Segment Start: Provided data

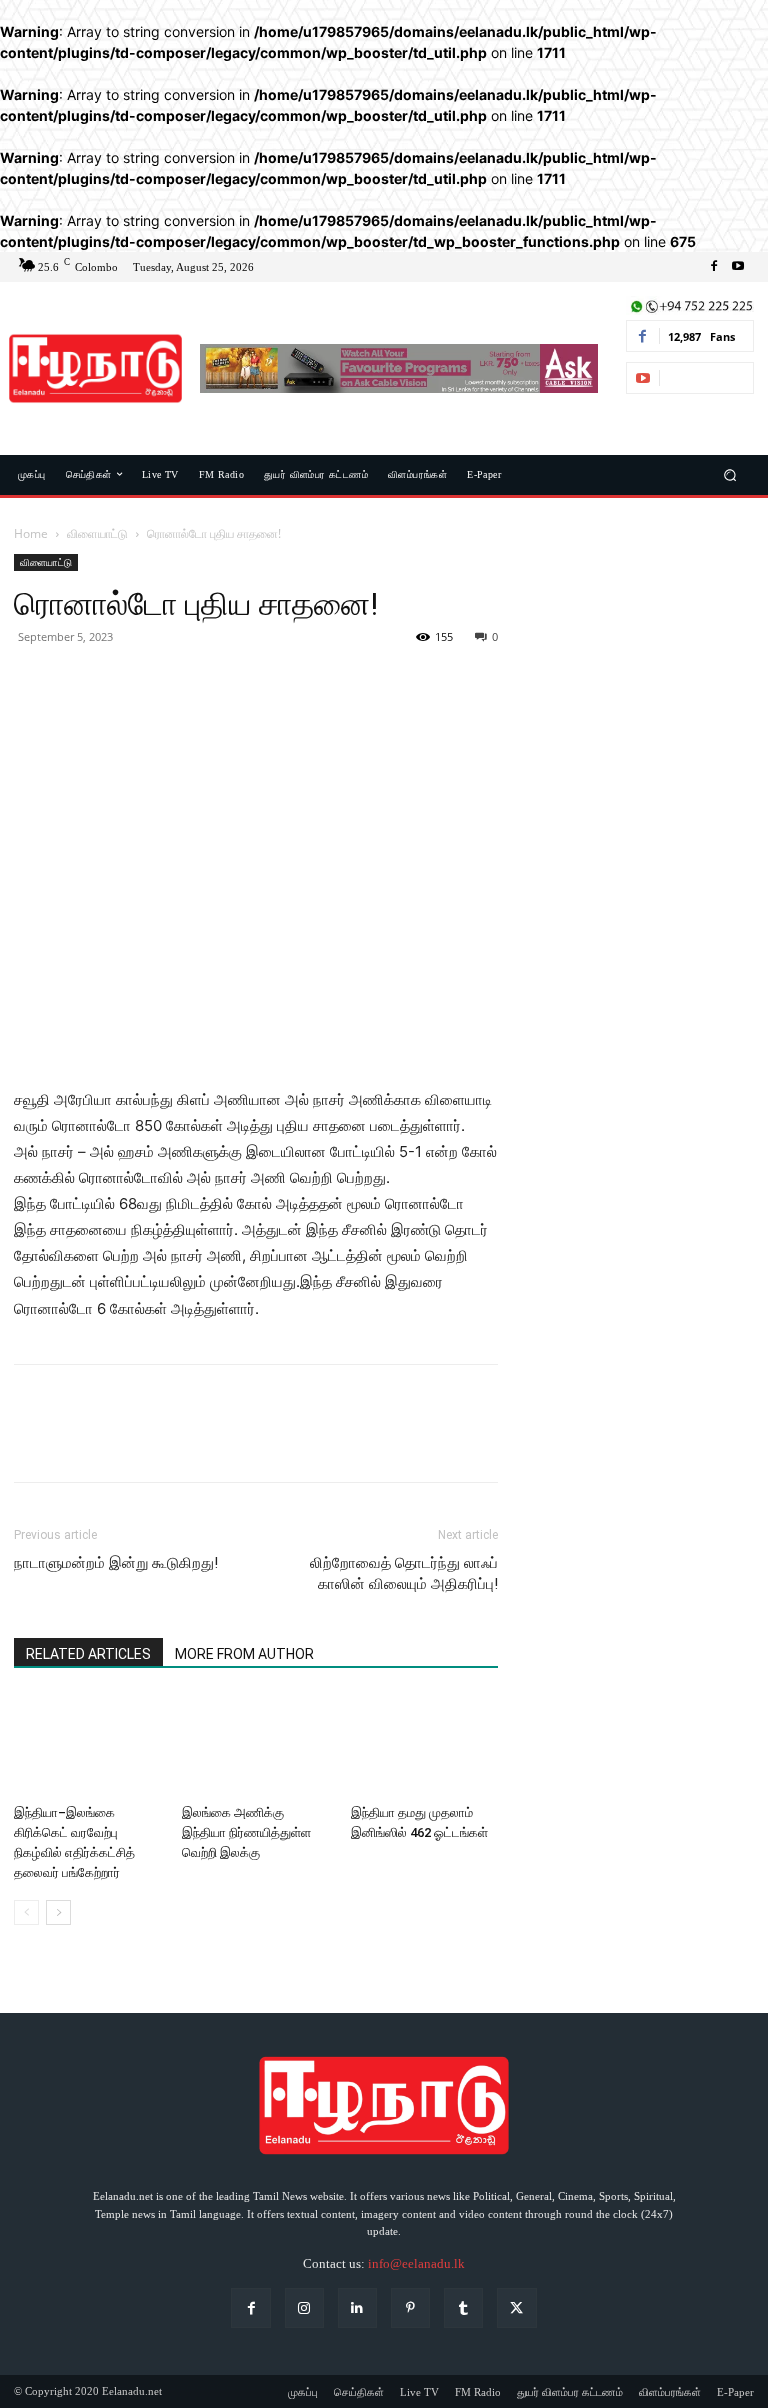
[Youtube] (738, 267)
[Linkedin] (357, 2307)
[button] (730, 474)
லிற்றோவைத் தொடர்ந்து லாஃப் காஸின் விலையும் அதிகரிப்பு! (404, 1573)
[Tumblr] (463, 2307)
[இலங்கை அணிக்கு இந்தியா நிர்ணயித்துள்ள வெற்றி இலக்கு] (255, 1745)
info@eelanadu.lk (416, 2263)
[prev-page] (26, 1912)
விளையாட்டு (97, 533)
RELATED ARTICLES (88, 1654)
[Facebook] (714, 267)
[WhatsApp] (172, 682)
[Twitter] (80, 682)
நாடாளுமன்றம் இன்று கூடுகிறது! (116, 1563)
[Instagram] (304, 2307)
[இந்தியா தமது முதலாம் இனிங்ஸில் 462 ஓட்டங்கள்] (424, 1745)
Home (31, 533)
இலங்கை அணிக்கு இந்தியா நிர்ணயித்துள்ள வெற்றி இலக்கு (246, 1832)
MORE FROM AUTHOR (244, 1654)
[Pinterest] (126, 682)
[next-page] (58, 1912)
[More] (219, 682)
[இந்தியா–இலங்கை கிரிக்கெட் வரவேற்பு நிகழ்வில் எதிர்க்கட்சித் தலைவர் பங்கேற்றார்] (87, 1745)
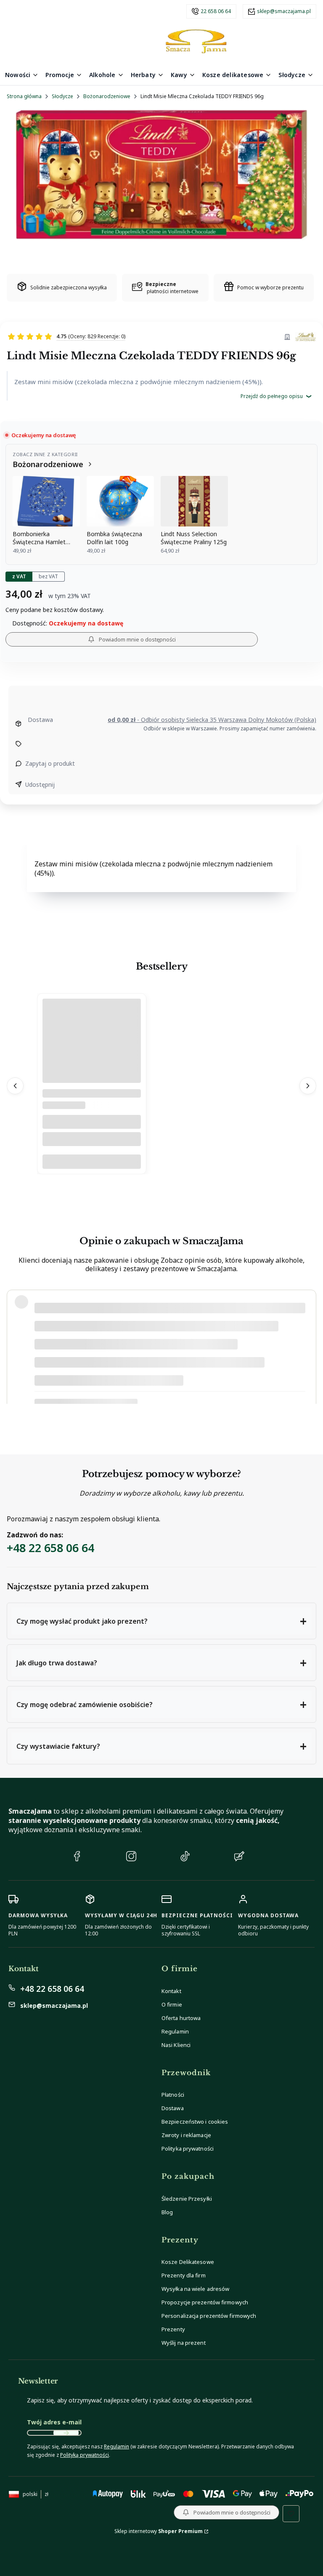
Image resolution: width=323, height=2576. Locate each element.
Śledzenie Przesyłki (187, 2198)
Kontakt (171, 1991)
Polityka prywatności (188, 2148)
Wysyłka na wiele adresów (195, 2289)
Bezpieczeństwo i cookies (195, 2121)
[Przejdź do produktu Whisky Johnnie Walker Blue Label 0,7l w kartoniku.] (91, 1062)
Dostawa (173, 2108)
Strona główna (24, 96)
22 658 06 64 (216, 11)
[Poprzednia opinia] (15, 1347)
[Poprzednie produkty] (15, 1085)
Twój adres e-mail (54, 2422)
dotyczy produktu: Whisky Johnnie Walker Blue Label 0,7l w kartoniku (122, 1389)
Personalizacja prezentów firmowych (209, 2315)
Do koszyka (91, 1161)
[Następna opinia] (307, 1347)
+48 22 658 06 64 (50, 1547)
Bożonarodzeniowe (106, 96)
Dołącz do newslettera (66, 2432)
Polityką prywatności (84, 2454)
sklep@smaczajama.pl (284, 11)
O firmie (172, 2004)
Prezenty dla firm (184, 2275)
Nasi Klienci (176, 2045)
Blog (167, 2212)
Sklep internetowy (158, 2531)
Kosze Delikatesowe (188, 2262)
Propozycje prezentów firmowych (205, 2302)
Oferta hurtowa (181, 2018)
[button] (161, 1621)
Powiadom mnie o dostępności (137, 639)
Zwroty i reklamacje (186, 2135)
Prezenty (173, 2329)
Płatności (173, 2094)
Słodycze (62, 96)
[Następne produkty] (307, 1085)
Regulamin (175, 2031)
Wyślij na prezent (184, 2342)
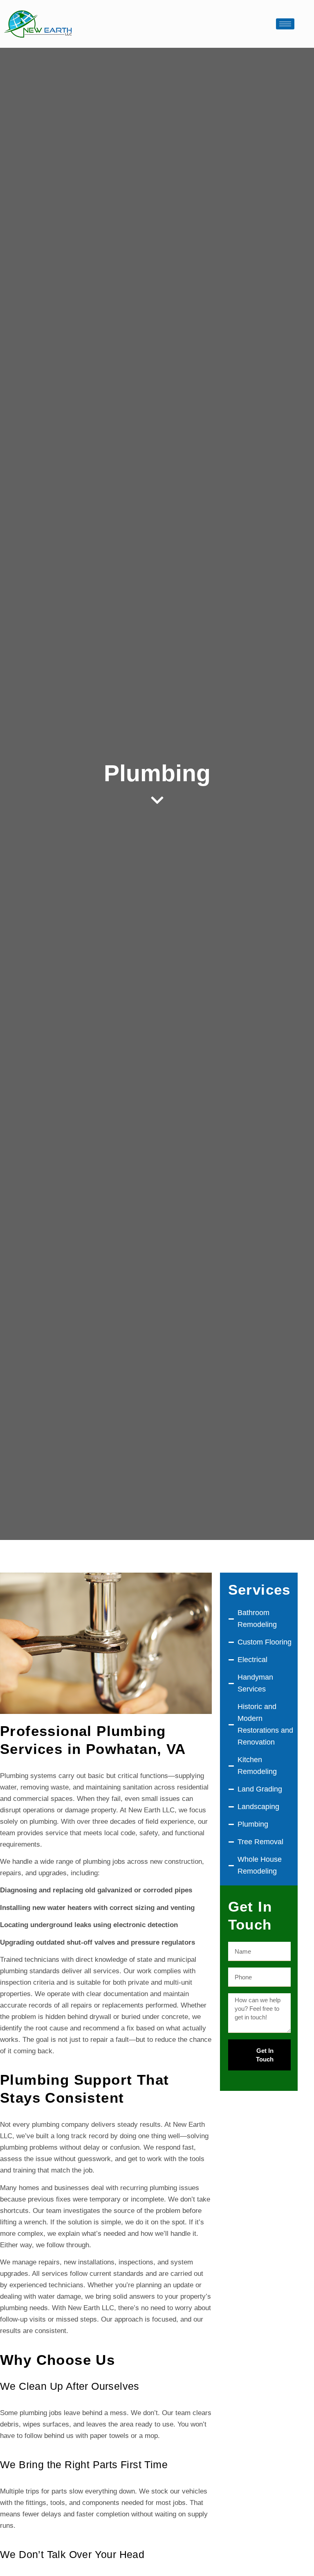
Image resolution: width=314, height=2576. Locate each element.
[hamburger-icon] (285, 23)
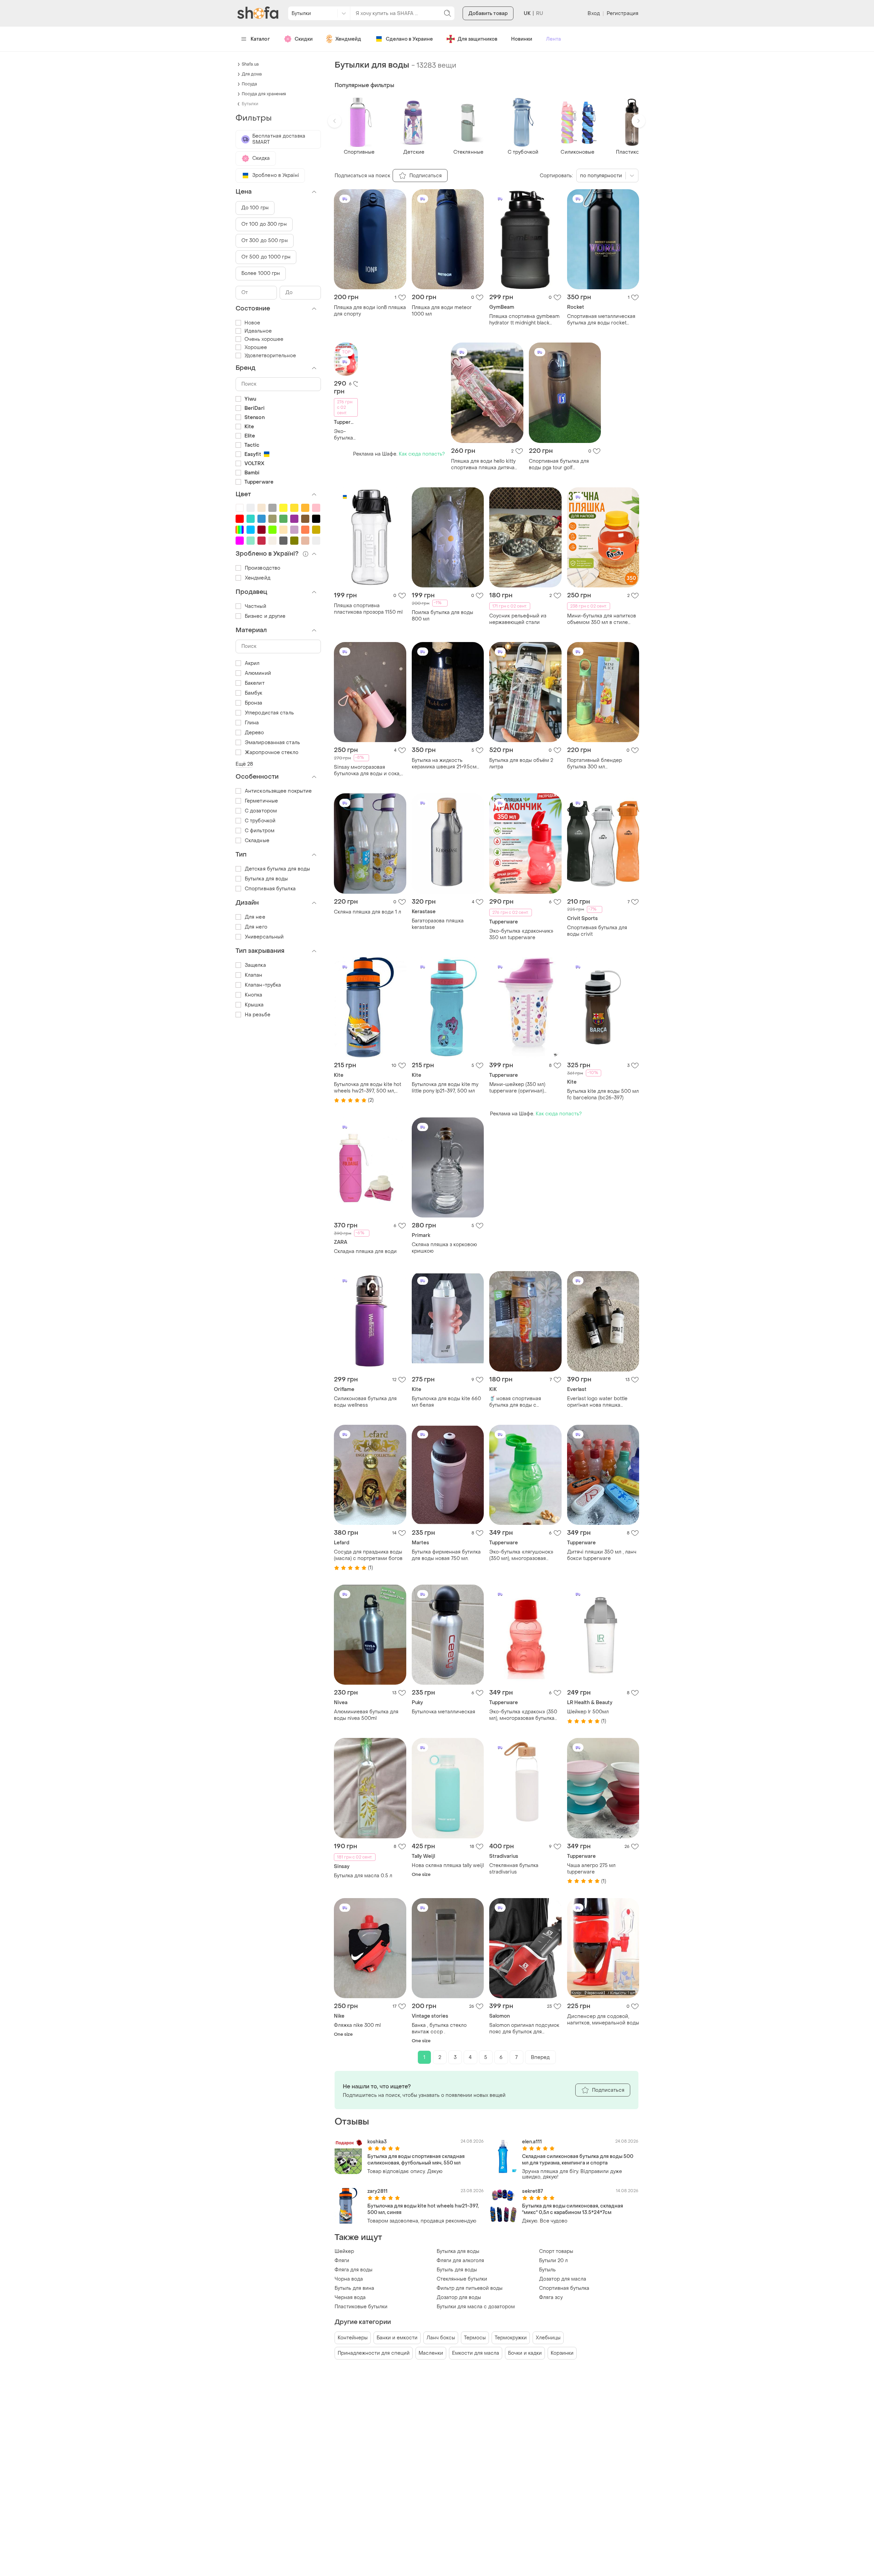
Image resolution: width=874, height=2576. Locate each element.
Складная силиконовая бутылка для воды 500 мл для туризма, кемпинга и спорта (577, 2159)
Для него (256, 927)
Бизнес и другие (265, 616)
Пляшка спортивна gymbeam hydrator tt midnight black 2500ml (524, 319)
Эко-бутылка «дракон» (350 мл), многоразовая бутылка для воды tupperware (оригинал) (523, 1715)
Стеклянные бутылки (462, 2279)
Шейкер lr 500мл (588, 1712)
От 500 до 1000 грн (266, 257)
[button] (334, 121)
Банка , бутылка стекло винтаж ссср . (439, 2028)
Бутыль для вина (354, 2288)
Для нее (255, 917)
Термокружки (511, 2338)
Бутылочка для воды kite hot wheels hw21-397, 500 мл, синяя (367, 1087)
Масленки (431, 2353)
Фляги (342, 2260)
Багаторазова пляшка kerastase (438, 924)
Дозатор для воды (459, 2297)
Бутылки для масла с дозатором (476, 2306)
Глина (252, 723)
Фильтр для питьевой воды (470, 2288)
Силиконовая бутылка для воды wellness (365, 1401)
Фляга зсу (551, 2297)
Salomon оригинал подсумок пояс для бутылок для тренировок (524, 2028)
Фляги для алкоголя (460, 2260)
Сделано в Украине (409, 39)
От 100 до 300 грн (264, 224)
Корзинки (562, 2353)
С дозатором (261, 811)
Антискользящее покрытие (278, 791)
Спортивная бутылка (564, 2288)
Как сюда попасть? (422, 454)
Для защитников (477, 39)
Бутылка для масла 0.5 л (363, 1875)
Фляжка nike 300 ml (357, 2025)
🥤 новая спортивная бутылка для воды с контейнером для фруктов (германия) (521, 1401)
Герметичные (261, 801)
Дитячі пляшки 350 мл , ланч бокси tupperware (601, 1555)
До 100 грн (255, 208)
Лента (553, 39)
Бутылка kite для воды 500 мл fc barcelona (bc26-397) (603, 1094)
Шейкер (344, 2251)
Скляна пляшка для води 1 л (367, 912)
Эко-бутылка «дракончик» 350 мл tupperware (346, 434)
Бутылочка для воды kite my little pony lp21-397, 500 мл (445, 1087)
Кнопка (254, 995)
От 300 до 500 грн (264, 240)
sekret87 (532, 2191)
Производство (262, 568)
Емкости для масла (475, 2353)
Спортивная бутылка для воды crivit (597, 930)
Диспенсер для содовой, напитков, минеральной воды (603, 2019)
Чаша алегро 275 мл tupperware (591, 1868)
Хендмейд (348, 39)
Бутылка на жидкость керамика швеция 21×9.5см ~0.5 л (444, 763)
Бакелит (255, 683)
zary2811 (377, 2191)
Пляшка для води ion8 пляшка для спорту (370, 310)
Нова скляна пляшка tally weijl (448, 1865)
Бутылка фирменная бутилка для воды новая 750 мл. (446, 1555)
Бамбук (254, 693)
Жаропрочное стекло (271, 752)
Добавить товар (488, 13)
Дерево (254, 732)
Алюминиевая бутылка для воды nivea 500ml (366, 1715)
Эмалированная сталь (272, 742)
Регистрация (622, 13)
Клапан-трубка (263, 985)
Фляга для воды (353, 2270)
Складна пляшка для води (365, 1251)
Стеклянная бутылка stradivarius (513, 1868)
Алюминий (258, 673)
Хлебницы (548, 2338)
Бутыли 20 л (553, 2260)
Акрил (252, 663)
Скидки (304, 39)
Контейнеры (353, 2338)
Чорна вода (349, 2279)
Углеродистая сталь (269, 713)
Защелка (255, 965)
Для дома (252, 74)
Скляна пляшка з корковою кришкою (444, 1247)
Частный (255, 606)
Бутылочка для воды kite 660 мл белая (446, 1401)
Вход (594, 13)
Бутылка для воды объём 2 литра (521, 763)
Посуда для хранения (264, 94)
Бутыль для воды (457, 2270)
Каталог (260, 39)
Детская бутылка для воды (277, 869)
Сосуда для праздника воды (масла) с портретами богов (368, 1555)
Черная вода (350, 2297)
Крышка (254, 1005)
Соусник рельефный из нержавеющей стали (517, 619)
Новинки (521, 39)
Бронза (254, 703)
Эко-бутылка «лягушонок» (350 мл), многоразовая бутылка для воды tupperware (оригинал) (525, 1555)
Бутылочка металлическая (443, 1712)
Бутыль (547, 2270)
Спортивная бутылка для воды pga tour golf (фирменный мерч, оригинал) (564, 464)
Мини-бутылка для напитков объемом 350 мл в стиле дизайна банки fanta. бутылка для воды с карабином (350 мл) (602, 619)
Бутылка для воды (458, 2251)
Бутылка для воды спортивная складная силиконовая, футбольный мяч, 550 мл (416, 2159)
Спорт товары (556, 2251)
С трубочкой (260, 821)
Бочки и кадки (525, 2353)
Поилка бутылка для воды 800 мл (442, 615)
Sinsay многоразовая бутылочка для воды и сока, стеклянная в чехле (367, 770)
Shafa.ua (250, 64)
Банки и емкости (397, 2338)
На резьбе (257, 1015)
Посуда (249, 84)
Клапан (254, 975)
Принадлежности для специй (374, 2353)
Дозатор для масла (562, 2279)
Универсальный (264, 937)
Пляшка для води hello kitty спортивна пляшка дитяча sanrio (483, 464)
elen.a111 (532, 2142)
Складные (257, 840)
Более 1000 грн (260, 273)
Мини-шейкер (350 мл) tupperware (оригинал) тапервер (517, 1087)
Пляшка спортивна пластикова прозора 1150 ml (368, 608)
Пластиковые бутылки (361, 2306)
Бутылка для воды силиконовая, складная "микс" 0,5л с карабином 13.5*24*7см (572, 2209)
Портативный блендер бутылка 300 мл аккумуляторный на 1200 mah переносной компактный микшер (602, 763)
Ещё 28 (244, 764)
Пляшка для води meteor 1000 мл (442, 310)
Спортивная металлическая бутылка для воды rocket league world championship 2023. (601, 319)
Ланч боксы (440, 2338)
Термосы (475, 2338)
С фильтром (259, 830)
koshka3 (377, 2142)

Segment End: Provided data

→ **What needs to be done**
Would you copy, word for word, only the lines above from the one containing "Powiadom mnie o dostępności (137, 639)" through the one containing "Бизнес и другие (265, 616)", both included, and please leave out the pictures?

→ **Solution to this exercise**
Powiadom mnie o dostępności (137, 639)
Zwroty i reklamacje (186, 2135)
Prezenty (173, 2329)
Płatności (173, 2094)
Słodycze (62, 96)
[Następne produkty] (307, 1085)
Regulamin (175, 2031)
Wyślij na prezent (184, 2342)
Image resolution: width=314, height=2576. Locate each element.
[hamburger-icon] (285, 23)
Image resolution: width=874, height=2576. Locate each element.
Складная силиконовая бутылка для воды 500 мл для туризма, кемпинга и спорта (577, 2159)
Для него (256, 927)
Бизнес и другие (265, 616)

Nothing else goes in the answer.